Researchers at Harvard and Purdue universities have developed a type of transistor made from indium-gallium-arsenide, a material that could replace silicon and have a three-dimensional (3D) structure. The researchers say the technique could lead to faster, more compact, and more efficient integrated circuits and lighter laptops that generate less heat than existing models. They say the chip was created using a top-down method, similar to industrial processes, to precisely etch and position components in transistors. "Here, we have made the world's first 3D gate-all-around transistor on much higher-mobility material than silicon," says Purdue professor Peide Ye. Although nanowires made from silicon have reached 22 nm in size and could eventually reach 14 nm, nanowires made of III-V alloys could reach 10 nm in length, according to Ye. In addition, he says that a device made using a III-V material has the potential to conduct electrons five times faster than silicon. The researchers also applied a dielectric coating made of aluminum oxide using atomic layer deposition, which could represent a practical solution to the approaching limits of silicon transistors.

System Would Monitor Feds for Signs They're 'Breaking Bad'
Government Computer News (12/06/11) Kevin McCaney

Georgia Tech researchers, in collaboration with researchers at Oregon State University, the University of Massachusetts, and Carnegie Mellon University, are developing the Proactive Discovery of Insider Threats Using Graph Analysis and Learning (PRODIGAL) system.
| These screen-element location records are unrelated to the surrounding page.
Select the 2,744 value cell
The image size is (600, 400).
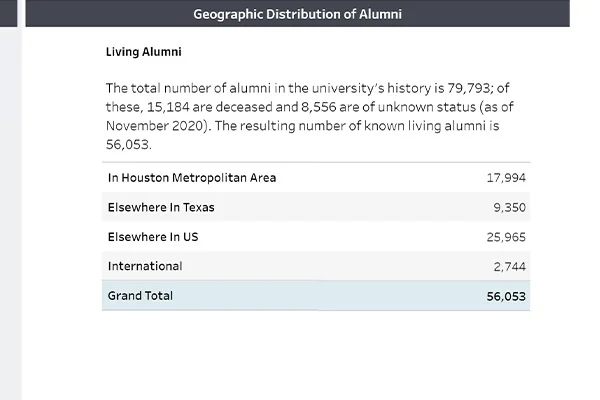click(510, 267)
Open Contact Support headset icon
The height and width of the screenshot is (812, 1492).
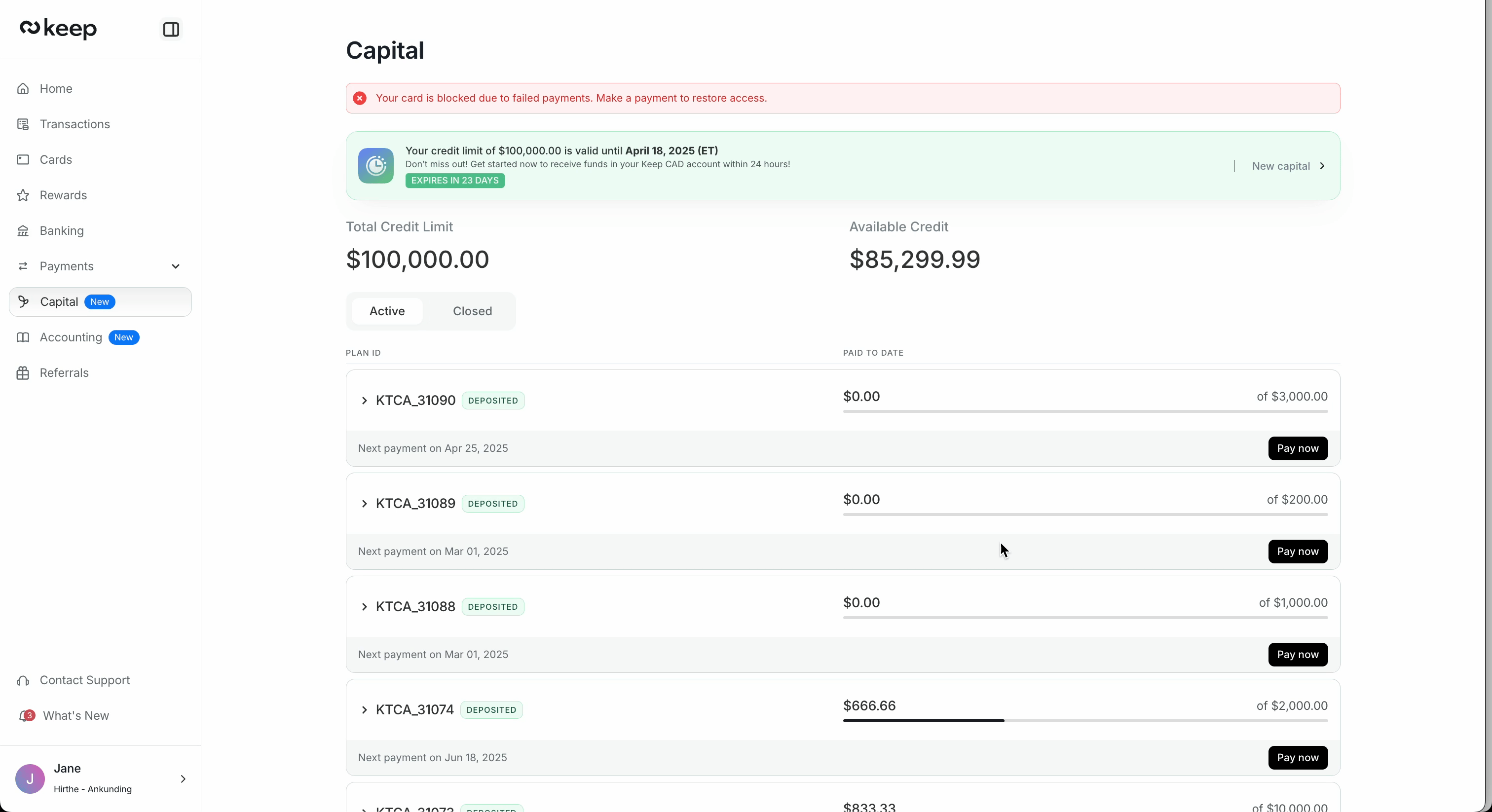(23, 680)
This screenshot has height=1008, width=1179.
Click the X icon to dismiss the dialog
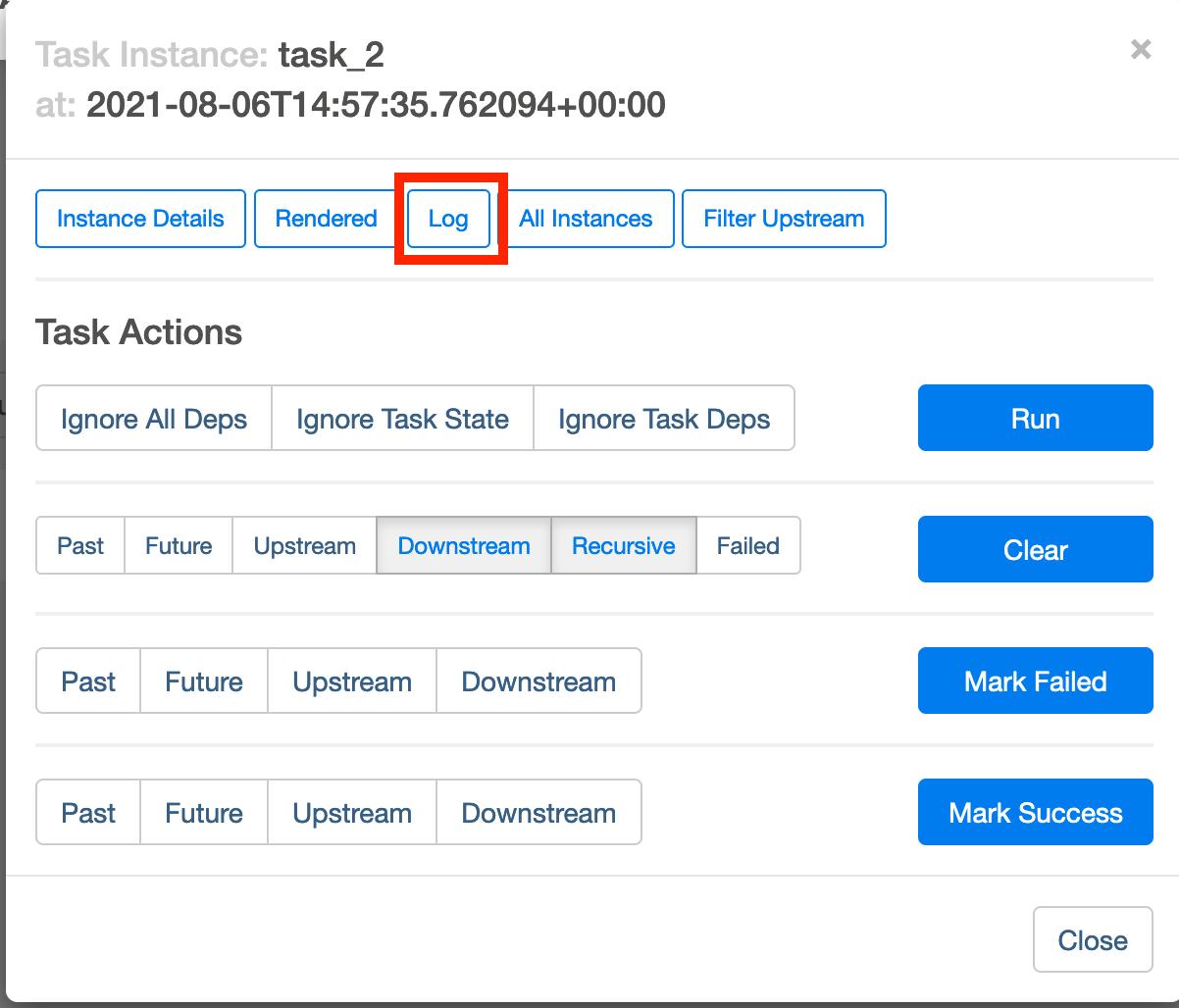1140,50
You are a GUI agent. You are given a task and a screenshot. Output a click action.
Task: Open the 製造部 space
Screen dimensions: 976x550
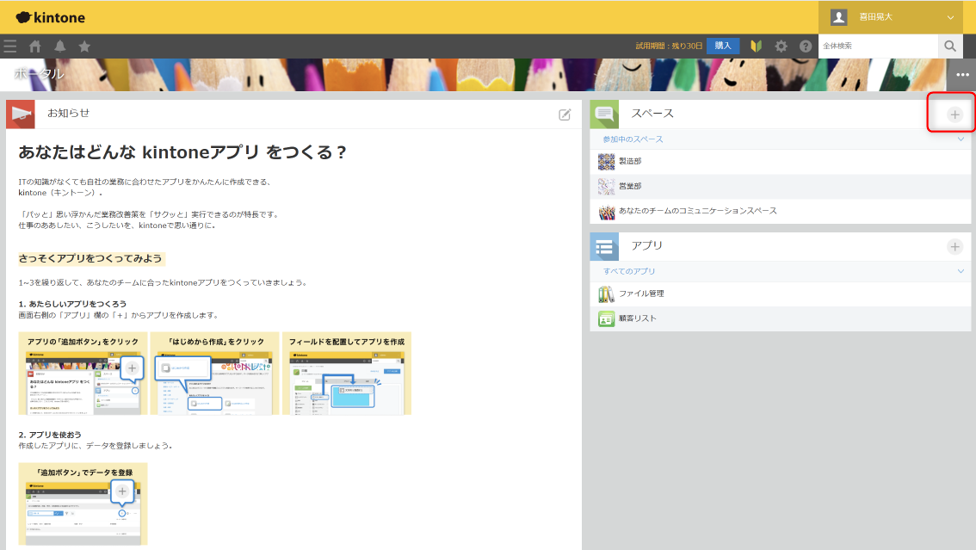pyautogui.click(x=630, y=161)
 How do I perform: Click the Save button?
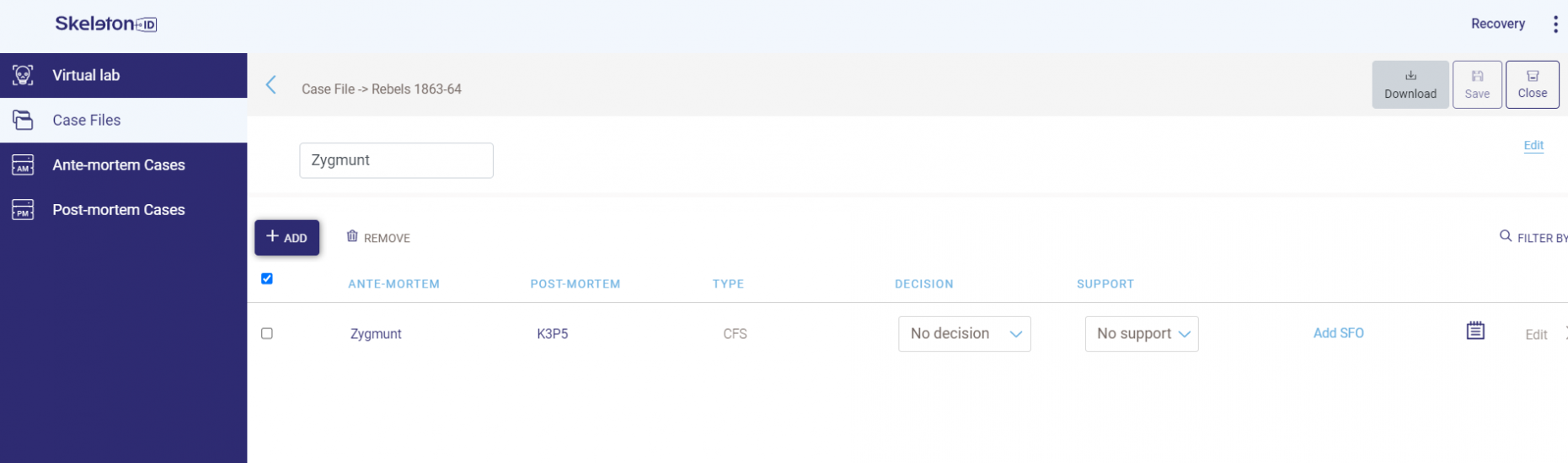pos(1476,84)
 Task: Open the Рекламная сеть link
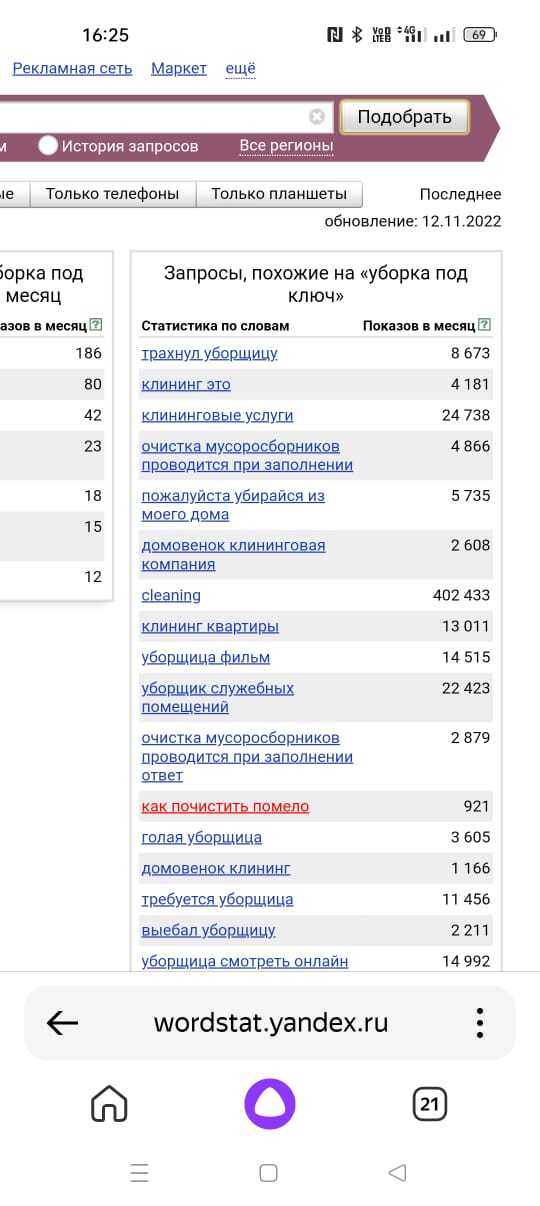(x=73, y=68)
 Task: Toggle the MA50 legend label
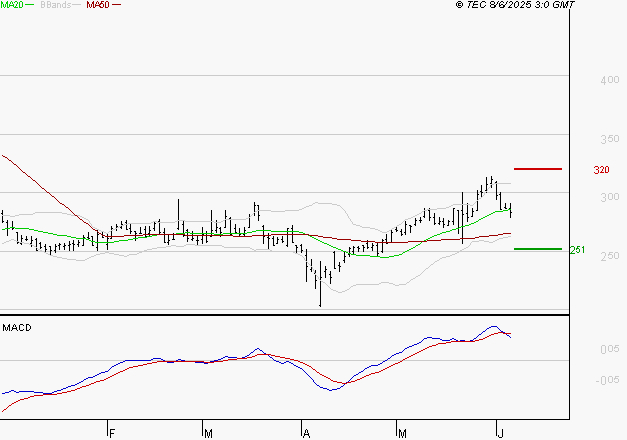(x=97, y=5)
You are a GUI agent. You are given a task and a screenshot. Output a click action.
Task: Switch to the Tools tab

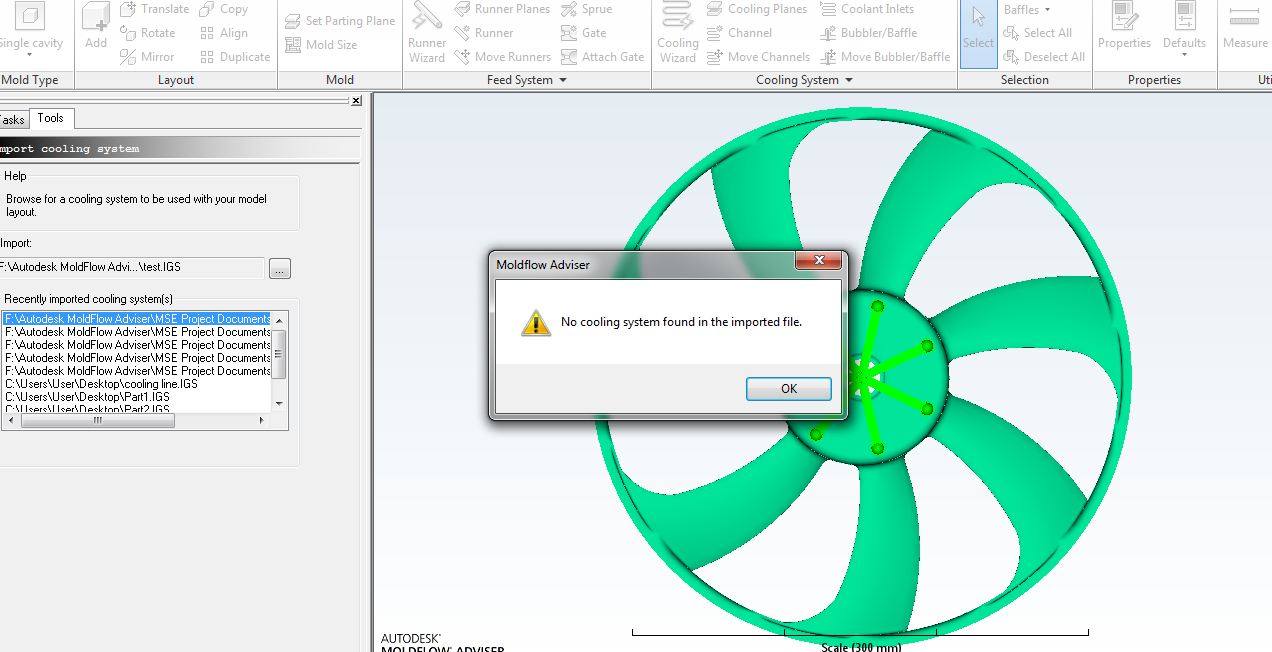50,118
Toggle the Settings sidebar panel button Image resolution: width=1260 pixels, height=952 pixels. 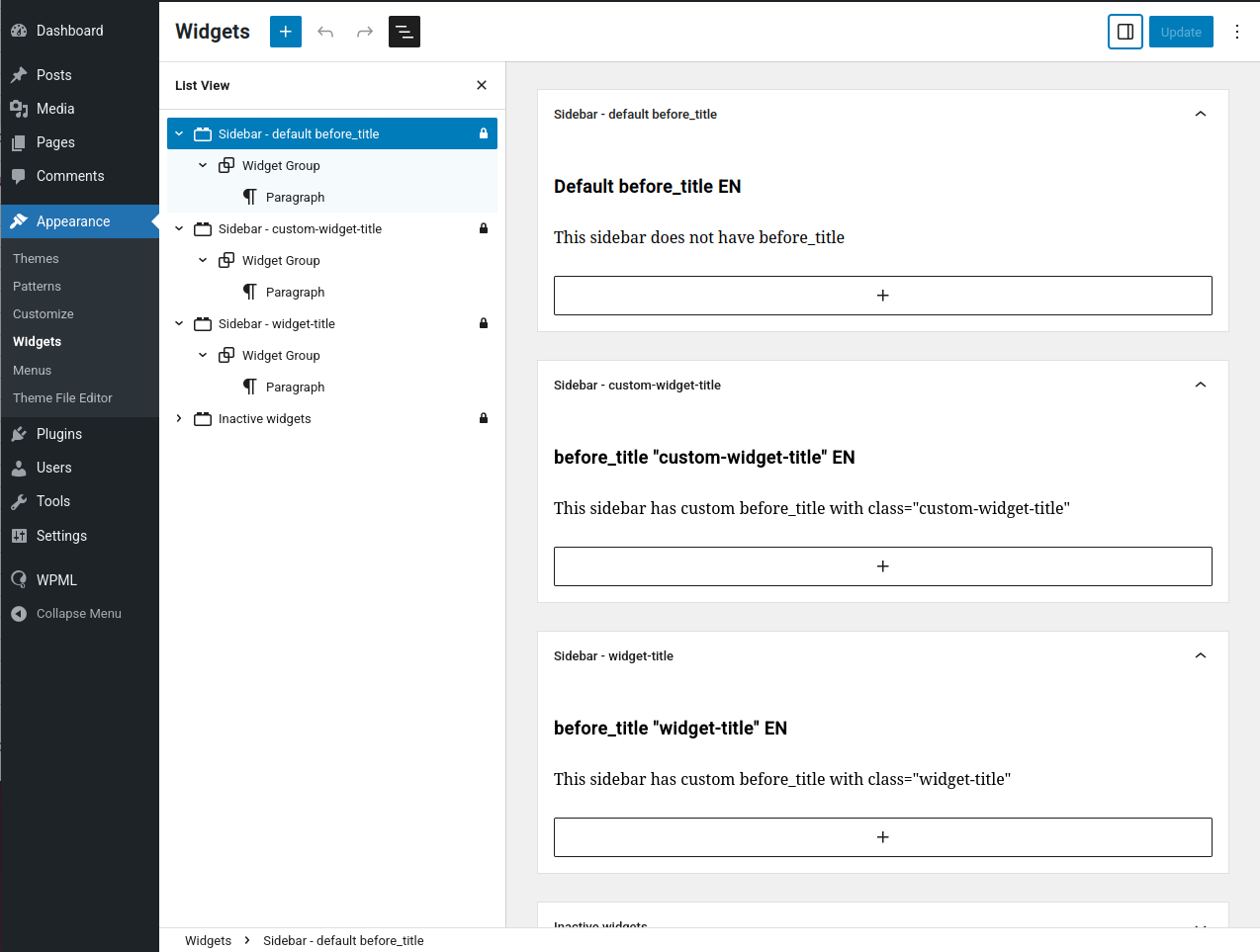[1125, 32]
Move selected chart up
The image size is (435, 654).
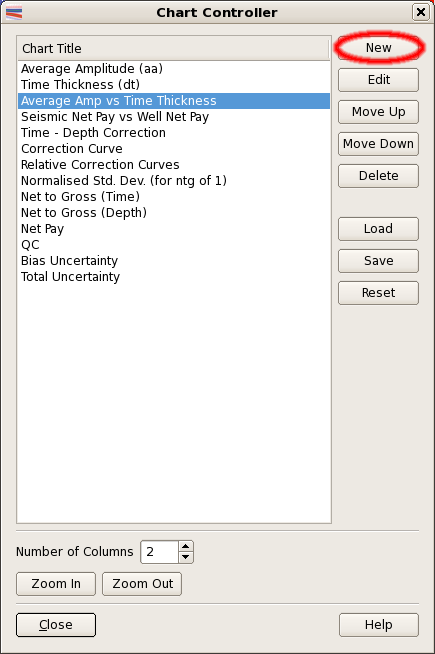(378, 112)
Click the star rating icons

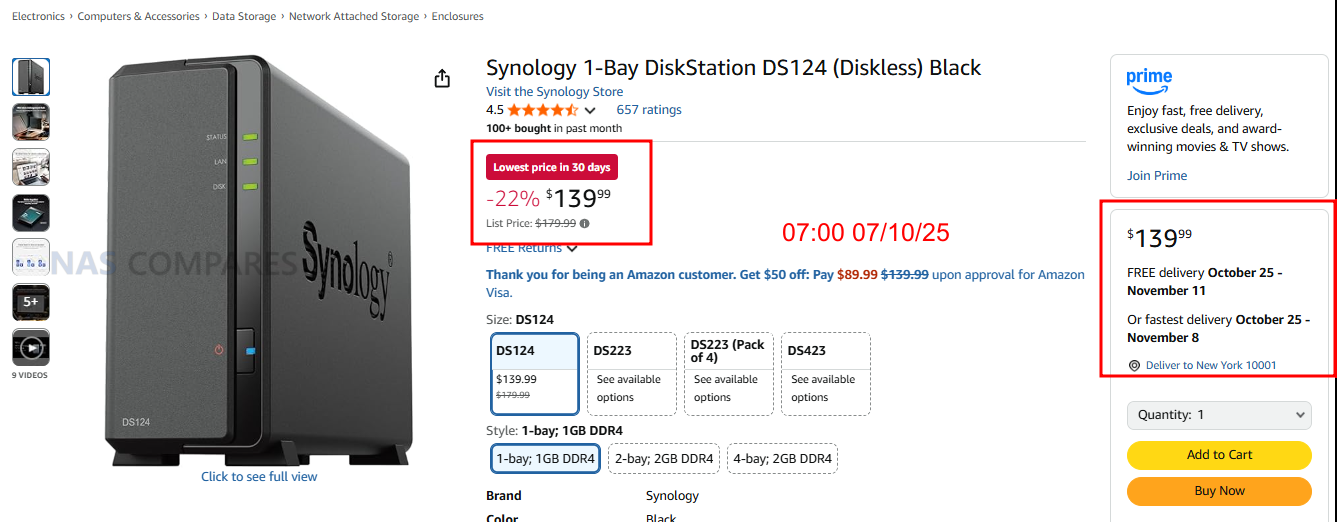point(542,110)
PRODIGAL is designed to scan up to 250 million text messages, emails, and file transfers to identify insider threats or employees that are about to turn against the organization. The system will integrate graph processing, anomaly detection, and relational machine learning to create a prototype Anomaly Detection at Multiple Scales system. PRODIGAL, which initially would be used to monitor the communications in civilian, government, and military organizations in which employees have agreed to be monitored, is intended to identify rogue individuals, according to the researchers. "Our goal is to develop a system that will provide analysts for the first time a very short, ranked list of unexplained events that should be further investigated," says Georgia Tech professor David Bader.

First Molybdenite Microchip
Ecole Polytechnique Federale de Lausanne (12/05/11)

Researchers at Ecole Polytechnique Federale de Lausanne's (EPFL's) Laboratory of Nanoscale Electronics and Structures (LANES) have developed a molybdenite microchip that confirms the potential of molybdenum disulfide (MoS2) as an ideal material for use in transistors. "We have built an initial prototype, putting from two to six serial transistors in place, and shown that basic binary logic operations were possible, which proves that we can make a larger chip," says LANES director Andras Kis. Earlier this year LANES researchers discussed why MoS2, a relatively abundant, naturally occurring material, could compete with silicon and even rival graphene in certain areas. Miniaturization is the main advantage of MoS2, as molybdenite can be worked in layers only three atoms thick, which would enable chips to be built at least three times smaller. Molybdenite can amplify electronic signals like silicon, offering an output signal that is four times stronger that the incoming signal. "They can be turned on and off much more quickly, and can be put into a more complete standby mode," Kis notes. The mechanical properties of molybdenite also suggest its potential use as a material in flexible electronics.